• Textauszug
▬▬▬▬▬▬

Seit Baubeginn würden die Straßen des Viertels mit schweren Baumaschinen befahren. Während für den geplanten Neubau der evangelischen Grundschule in unmittelbarer Nachbarschaft des Weinberg-Viertels in der Baugenehmigung der Umstand berücksichtigt werde, dass maximal fünf Tonnen für das historische Straßenpflaster zugelassen sind, werde diese Obergrenze beim Turnhallenbau durch den Schwerlastverkehr deutlich überschritten. Daher bestehe „Gefahr in Verzug“: Sowohl das Pflaster des denkmalgeschützten Straßenzuges sowie wertvoller, derzeit ungeschützter Baumbestand auf dem Baustellengelände könne nur durch eine schnelle Reaktion der Behörden geschützt werden.

▬▬▬▬▬▬

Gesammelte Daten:
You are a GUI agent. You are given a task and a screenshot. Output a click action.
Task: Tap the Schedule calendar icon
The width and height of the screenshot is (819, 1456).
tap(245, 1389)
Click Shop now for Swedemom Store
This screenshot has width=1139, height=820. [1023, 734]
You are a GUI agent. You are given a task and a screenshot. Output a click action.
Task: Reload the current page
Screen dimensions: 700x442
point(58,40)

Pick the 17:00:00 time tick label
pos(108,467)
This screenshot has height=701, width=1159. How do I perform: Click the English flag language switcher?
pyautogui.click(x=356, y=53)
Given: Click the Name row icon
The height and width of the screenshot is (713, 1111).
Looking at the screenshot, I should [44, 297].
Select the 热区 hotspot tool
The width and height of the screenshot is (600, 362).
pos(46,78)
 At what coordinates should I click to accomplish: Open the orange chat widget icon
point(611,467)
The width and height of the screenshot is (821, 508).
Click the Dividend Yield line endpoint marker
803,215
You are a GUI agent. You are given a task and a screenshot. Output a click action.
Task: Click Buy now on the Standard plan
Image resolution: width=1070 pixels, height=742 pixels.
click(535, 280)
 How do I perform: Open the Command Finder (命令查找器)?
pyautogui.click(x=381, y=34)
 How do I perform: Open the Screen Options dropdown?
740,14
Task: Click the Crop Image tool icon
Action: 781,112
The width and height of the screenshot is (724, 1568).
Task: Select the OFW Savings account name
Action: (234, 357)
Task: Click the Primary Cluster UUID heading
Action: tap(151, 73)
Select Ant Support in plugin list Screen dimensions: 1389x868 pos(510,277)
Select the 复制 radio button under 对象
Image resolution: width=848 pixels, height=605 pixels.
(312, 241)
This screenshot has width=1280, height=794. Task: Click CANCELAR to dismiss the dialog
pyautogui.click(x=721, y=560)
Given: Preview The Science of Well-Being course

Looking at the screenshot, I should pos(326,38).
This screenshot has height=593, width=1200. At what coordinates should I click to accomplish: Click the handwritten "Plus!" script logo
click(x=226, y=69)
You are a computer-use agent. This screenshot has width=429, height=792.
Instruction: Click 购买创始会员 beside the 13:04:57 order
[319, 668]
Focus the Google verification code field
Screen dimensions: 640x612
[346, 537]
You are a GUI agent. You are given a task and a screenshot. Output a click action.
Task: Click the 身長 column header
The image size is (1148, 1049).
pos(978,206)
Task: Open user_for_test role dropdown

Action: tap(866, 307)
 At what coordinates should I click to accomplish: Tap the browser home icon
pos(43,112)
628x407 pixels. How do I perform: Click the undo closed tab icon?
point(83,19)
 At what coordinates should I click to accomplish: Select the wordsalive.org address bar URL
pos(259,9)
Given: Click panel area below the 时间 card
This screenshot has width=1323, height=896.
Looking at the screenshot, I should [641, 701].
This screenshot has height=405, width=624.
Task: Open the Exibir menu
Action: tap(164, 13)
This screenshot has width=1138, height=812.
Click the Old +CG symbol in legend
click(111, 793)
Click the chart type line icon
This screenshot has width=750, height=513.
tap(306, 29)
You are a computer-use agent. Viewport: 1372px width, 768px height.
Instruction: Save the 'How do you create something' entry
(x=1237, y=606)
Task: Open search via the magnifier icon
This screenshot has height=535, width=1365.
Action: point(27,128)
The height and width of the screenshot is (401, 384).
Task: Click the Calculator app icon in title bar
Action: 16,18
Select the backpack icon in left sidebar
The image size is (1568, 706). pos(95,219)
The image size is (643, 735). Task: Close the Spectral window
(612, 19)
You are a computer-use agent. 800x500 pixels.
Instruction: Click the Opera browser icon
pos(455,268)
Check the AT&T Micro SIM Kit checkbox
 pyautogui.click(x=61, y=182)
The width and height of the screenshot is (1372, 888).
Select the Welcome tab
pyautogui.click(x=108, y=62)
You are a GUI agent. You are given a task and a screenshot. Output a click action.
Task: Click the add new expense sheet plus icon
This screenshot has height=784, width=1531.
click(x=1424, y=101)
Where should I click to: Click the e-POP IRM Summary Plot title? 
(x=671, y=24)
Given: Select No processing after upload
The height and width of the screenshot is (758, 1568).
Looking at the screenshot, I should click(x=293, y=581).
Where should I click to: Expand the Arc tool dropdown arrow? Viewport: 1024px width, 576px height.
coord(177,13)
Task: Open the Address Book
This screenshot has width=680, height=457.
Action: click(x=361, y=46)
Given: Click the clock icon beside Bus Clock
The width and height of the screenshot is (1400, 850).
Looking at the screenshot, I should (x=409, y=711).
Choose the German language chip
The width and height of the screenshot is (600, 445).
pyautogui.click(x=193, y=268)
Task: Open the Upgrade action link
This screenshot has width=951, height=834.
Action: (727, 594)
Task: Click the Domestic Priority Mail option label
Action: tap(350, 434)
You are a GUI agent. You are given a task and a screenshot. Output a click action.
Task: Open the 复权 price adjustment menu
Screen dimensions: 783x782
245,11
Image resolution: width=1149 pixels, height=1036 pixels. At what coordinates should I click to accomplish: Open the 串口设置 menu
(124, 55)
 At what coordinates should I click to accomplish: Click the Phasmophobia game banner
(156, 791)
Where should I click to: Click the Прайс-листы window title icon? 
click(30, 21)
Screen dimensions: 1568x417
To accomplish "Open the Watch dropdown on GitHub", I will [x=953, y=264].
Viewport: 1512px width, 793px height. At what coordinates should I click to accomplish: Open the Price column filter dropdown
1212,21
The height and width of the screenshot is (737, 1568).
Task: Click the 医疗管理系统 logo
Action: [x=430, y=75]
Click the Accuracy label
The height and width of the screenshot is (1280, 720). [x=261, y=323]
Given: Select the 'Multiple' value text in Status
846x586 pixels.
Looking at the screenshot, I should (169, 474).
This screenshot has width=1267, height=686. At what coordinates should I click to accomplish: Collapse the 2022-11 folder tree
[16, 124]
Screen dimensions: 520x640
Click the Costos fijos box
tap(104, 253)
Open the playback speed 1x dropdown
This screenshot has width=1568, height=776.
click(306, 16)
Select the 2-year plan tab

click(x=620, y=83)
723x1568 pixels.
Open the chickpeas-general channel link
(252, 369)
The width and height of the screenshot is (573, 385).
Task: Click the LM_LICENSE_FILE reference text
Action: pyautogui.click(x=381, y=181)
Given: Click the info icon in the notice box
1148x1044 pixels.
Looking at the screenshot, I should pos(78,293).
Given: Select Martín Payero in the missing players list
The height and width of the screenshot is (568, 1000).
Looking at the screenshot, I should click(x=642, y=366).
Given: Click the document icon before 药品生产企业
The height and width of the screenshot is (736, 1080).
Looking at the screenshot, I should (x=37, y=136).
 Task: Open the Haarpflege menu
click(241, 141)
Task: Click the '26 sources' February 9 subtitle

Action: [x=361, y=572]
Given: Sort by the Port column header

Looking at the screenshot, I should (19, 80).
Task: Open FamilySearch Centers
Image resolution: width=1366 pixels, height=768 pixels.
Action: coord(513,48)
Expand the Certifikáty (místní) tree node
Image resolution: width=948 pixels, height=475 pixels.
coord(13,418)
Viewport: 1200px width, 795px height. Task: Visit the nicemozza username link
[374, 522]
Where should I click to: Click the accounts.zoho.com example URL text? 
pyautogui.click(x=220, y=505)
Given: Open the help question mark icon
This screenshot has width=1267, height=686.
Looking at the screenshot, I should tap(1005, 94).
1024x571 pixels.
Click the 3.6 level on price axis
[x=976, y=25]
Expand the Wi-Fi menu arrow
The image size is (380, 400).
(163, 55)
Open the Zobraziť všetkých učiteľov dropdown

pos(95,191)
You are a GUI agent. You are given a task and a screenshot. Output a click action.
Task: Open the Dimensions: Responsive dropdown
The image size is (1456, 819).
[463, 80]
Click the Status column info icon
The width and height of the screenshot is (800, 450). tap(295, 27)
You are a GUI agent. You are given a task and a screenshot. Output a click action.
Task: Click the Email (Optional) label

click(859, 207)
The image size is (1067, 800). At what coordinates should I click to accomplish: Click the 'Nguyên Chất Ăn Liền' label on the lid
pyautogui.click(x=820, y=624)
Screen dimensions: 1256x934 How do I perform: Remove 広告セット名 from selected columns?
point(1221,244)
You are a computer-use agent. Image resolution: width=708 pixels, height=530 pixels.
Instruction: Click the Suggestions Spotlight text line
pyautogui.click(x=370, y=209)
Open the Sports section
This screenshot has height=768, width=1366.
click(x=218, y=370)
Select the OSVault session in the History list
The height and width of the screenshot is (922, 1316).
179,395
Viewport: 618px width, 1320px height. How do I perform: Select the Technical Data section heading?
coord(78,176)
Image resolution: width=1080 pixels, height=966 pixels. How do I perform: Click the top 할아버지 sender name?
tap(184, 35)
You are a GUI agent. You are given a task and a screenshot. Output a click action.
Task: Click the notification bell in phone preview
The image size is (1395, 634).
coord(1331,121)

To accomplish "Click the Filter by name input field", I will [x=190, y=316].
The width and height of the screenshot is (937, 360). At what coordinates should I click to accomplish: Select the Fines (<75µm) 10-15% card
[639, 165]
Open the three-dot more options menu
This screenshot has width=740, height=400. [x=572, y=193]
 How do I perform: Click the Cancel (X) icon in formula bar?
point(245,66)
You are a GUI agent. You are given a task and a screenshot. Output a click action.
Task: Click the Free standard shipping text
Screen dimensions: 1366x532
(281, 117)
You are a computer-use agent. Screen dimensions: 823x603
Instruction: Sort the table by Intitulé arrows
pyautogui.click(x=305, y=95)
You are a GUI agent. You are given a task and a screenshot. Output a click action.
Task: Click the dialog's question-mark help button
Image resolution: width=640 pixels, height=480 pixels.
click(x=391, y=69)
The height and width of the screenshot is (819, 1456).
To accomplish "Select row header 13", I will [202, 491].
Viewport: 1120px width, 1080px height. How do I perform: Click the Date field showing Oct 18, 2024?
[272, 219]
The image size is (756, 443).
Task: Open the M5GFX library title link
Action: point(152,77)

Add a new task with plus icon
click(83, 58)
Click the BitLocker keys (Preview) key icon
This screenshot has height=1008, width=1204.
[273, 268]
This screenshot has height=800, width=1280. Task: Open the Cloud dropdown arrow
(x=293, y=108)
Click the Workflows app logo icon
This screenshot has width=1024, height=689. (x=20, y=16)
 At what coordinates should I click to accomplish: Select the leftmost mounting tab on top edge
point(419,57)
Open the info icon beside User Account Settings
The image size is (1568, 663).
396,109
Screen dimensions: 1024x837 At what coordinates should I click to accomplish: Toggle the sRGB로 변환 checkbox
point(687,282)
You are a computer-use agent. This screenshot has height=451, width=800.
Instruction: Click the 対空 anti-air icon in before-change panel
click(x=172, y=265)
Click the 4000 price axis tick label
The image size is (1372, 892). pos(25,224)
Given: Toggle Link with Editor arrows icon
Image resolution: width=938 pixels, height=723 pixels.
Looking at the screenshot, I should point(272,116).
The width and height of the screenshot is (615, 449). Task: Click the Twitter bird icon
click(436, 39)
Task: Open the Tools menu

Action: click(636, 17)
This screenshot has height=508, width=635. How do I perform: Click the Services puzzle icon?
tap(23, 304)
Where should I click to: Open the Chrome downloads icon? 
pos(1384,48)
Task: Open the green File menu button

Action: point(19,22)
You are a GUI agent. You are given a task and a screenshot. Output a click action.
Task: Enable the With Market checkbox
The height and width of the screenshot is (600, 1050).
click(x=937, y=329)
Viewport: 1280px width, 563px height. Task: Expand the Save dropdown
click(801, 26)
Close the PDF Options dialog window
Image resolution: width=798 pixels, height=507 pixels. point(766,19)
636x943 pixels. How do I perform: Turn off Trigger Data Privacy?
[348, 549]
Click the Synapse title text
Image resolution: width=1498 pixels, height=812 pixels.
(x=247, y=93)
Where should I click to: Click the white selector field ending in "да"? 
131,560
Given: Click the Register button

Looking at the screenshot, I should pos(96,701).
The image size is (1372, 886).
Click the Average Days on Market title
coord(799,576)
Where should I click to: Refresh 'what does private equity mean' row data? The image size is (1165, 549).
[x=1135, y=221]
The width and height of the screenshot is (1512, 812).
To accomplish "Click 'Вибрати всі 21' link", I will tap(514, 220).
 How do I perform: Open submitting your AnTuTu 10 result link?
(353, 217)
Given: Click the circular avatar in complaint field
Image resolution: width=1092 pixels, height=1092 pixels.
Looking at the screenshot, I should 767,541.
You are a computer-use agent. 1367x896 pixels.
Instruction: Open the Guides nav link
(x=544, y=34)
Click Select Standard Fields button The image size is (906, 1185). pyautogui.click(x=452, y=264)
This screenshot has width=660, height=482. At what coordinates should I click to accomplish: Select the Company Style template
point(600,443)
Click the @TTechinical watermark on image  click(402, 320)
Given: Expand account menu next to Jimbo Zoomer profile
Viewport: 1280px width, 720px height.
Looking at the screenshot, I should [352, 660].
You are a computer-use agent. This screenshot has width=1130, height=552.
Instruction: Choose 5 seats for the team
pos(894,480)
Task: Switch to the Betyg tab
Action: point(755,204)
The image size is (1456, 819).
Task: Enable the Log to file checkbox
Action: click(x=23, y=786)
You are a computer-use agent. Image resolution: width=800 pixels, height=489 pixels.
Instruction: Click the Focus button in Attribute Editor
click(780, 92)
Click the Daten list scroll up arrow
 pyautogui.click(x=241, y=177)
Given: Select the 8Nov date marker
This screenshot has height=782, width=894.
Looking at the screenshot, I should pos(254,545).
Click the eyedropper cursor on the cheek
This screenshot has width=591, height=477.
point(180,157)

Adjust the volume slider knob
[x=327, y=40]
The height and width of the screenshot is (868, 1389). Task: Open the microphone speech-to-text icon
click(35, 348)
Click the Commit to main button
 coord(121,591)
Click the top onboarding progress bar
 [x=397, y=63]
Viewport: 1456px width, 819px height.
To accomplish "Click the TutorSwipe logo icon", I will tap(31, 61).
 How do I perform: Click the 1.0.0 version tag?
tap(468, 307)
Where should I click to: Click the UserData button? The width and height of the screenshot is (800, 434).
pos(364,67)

▬▬▬▬▬▬

• Zu bearbeitende Aufgaben
A: Nenne alle Wörter im Textauszug, die den Wortteil „Straße“ enthalten, in der Form, in der sie dort stehen.
B: Erkläre in ein bis drei Sätzen, warum laut Textauszug „Gefahr in Verzug“ besteht.
C: Setze den Textauszug über den Turnhallenbau im Weinberg-Viertel fort.
Die Zeilen sind eigenständiges Material und gehören nicht zum Textauszug.

• Antworten je Aufgabe
A: Straßen, Straßenpflaster, Straßenzuges

B: Für das historische Straßenpflaster sind höchstens fünf Tonnen zugelassen, doch beim Turnhallenbau wird diese Obergrenze durch den Schwerlastverkehr deutlich überschritten. Das Pflaster des denkmalgeschützten Straßenzuges und der ungeschützte Baumbestand auf dem Baustellengelände könnten nur durch eine schnelle Reaktion der Behörden geschützt werden.

C:
Brandenburgs obere Denkmalschutzbehörde hatte Anfang dieses Jahres die komplette Straßenanlage des Viertels – das sind die Straßen Am Weinberg, und Im Tal sowie der Winzerweg – unter Schutz gestellt und in die Denkmalliste eingetragen. Die orts- und baugeschichtliche sowie städtebaulich einmalige Bedeutung seien besonders schutzwürdig, hieß es in der Begründung. Durch den gegenwärtigen Schwerlastverkehr fürchten nun die Anwohner ein „völlige Zerstörung“ der Straße Am Weinberg. „Dann drohen uns Kostenbescheide für eine grundlegende Sanierung“, so die Sorge.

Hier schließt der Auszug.